Convert every line of the records below into a JSON list of strings, one string per line, and leave out blank lines.

____

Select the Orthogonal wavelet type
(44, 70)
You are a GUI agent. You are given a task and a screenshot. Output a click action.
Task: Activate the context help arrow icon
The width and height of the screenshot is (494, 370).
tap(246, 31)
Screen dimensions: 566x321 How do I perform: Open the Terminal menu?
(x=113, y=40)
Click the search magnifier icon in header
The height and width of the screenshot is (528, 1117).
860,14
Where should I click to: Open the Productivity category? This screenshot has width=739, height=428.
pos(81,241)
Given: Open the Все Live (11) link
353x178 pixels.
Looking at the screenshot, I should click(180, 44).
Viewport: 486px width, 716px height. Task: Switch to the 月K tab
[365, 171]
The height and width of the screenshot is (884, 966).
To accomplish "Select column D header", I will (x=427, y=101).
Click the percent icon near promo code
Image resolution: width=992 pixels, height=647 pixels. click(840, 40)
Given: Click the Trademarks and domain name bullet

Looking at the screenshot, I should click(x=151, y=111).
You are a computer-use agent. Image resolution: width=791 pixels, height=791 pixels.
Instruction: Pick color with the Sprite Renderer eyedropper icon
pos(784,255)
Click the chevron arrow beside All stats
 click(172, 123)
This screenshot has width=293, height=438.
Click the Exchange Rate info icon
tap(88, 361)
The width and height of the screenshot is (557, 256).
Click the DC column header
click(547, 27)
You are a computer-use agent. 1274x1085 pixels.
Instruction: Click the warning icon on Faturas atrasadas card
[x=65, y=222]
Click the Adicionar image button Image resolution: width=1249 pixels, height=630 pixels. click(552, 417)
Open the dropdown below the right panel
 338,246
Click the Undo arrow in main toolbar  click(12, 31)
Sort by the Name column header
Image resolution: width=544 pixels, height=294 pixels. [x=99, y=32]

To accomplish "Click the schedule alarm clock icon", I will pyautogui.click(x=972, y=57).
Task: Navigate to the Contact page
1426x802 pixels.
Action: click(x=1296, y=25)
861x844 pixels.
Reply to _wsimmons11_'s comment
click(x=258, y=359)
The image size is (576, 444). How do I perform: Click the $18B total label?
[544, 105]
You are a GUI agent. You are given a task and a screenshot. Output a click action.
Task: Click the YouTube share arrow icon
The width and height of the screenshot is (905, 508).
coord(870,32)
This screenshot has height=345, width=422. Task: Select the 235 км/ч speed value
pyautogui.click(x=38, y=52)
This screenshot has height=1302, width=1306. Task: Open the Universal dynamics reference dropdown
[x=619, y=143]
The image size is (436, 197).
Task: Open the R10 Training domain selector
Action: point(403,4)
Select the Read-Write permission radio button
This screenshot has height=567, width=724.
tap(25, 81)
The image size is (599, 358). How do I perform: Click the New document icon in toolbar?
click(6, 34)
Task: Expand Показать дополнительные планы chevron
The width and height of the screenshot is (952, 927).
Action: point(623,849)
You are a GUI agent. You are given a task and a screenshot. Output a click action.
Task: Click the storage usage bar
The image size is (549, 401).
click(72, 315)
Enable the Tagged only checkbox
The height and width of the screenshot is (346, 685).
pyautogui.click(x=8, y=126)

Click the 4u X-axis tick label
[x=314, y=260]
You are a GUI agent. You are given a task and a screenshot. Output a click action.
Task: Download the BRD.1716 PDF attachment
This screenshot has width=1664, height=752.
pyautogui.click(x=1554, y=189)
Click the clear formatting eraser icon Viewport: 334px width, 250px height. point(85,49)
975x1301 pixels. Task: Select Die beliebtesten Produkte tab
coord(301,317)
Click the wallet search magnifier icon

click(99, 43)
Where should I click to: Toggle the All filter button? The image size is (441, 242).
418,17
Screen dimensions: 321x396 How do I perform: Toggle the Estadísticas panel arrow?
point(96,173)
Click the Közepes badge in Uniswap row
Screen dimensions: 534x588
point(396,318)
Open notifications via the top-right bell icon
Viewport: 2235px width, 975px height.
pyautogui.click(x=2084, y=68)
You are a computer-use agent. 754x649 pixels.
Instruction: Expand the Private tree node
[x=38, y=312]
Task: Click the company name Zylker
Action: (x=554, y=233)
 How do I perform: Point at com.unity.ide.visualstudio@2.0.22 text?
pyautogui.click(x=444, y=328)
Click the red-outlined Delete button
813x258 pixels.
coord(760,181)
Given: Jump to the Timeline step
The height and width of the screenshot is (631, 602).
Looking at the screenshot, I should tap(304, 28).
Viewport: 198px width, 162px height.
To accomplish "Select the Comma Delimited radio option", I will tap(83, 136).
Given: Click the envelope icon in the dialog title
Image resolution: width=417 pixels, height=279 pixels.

____

== Written response ==
[
  "Select the Orthogonal wavelet type",
  "(44, 70)",
  "You are a GUI agent. You are given a task and a screenshot. Output a click action.",
  "Task: Activate the context help arrow icon",
  "The width and height of the screenshot is (494, 370).",
  "tap(246, 31)",
  "Screen dimensions: 566x321 How do I perform: Open the Terminal menu?",
  "(x=113, y=40)",
  "Click the search magnifier icon in header",
  "The height and width of the screenshot is (528, 1117).",
  "860,14",
  "Where should I click to: Open the Productivity category? This screenshot has width=739, height=428.",
  "pos(81,241)",
  "Given: Open the Все Live (11) link",
  "353x178 pixels.",
  "Looking at the screenshot, I should click(180, 44).",
  "Viewport: 486px width, 716px height. Task: Switch to the 月K tab",
  "[365, 171]",
  "The height and width of the screenshot is (884, 966).",
  "To accomplish \"Select column D header\", I will (x=427, y=101).",
  "Click the percent icon near promo code",
  "Image resolution: width=992 pixels, height=647 pixels. click(840, 40)",
  "Given: Click the Trademarks and domain name bullet",
  "Looking at the screenshot, I should click(x=151, y=111).",
  "You are a computer-use agent. Image resolution: width=791 pixels, height=791 pixels.",
  "Instruction: Pick color with the Sprite Renderer eyedropper icon",
  "pos(784,255)",
  "Click the chevron arrow beside All stats",
  " click(172, 123)",
  "This screenshot has width=293, height=438.",
  "Click the Exchange Rate info icon",
  "tap(88, 361)",
  "The width and height of the screenshot is (557, 256).",
  "Click the DC column header",
  "click(547, 27)",
  "You are a computer-use agent. 1274x1085 pixels.",
  "Instruction: Click the warning icon on Faturas atrasadas card",
  "[x=65, y=222]",
  "Click the Adicionar image button Image resolution: width=1249 pixels, height=630 pixels. click(552, 417)",
  "Open the dropdown below the right panel",
  " 338,246",
  "Click the Undo arrow in main toolbar  click(12, 31)",
  "Sort by the Name column header",
  "Image resolution: width=544 pixels, height=294 pixels. [x=99, y=32]",
  "To accomplish \"Click the schedule alarm clock icon\", I will pyautogui.click(x=972, y=57).",
  "Task: Navigate to the Contact page",
  "1426x802 pixels.",
  "Action: click(x=1296, y=25)",
  "861x844 pixels.",
  "Reply to _wsimmons11_'s comment",
  "click(x=258, y=359)",
  "The image size is (576, 444). How do I perform: Click the $18B total label?",
  "[544, 105]",
  "You are a GUI agent. You are given a task and a screenshot. Output a click action.",
  "Task: Click the YouTube share arrow icon",
  "The width and height of the screenshot is (905, 508).",
  "coord(870,32)",
  "This screenshot has height=345, width=422. Task: Select the 235 км/ч speed value",
  "pyautogui.click(x=38, y=52)",
  "This screenshot has height=1302, width=1306. Task: Open the Universal dynamics reference dropdown",
  "[x=619, y=143]",
  "The image size is (436, 197).",
  "Task: Open the R10 Training domain selector",
  "Action: point(403,4)",
  "Select the Read-Write permission radio button",
  "This screenshot has height=567, width=724.",
  "tap(25, 81)",
  "The image size is (599, 358). How do I perform: Click the New document icon in toolbar?",
  "click(6, 34)",
  "Task: Expand Показать дополнительные планы chevron",
  "The width and height of the screenshot is (952, 927).",
  "Action: point(623,849)",
  "You are a GUI agent. You are given a task and a screenshot. Output a click action.",
  "Task: Click the storage usage bar",
  "The image size is (549, 401).",
  "click(72, 315)",
  "Enable the Tagged only checkbox",
  "The height and width of the screenshot is (346, 685).",
  "pyautogui.click(x=8, y=126)",
  "Click the 4u X-axis tick label",
  "[x=314, y=260]",
  "You are a GUI agent. You are given a task and a screenshot. Output a click action.",
  "Task: Download the BRD.1716 PDF attachment",
  "This screenshot has width=1664, height=752.",
  "pyautogui.click(x=1554, y=189)",
  "Click the clear formatting eraser icon Viewport: 334px width, 250px height. point(85,49)",
  "975x1301 pixels. Task: Select Die beliebtesten Produkte tab",
  "coord(301,317)",
  "Click the wallet search magnifier icon",
  "click(99, 43)",
  "Where should I click to: Toggle the All filter button? The image size is (441, 242).",
  "418,17",
  "Screen dimensions: 321x396 How do I perform: Toggle the Estadísticas panel arrow?",
  "point(96,173)",
  "Click the Közepes badge in Uniswap row",
  "Screen dimensions: 534x588",
  "point(396,318)",
  "Open notifications via the top-right bell icon",
  "Viewport: 2235px width, 975px height.",
  "pyautogui.click(x=2084, y=68)",
  "You are a computer-use agent. 754x649 pixels.",
  "Instruction: Expand the Private tree node",
  "[x=38, y=312]",
  "Task: Click the company name Zylker",
  "Action: (x=554, y=233)",
  " How do I perform: Point at com.unity.ide.visualstudio@2.0.22 text?",
  "pyautogui.click(x=444, y=328)",
  "Click the red-outlined Delete button",
  "813x258 pixels.",
  "coord(760,181)",
  "Given: Jump to the Timeline step",
  "The height and width of the screenshot is (631, 602).",
  "Looking at the screenshot, I should tap(304, 28).",
  "Viewport: 198px width, 162px height.",
  "To accomplish \"Select the Comma Delimited radio option\", I will tap(83, 136).",
  "Given: Click the envelope icon in the dialog title",
  "Image resolution: width=417 pixels, height=279 pixels."
]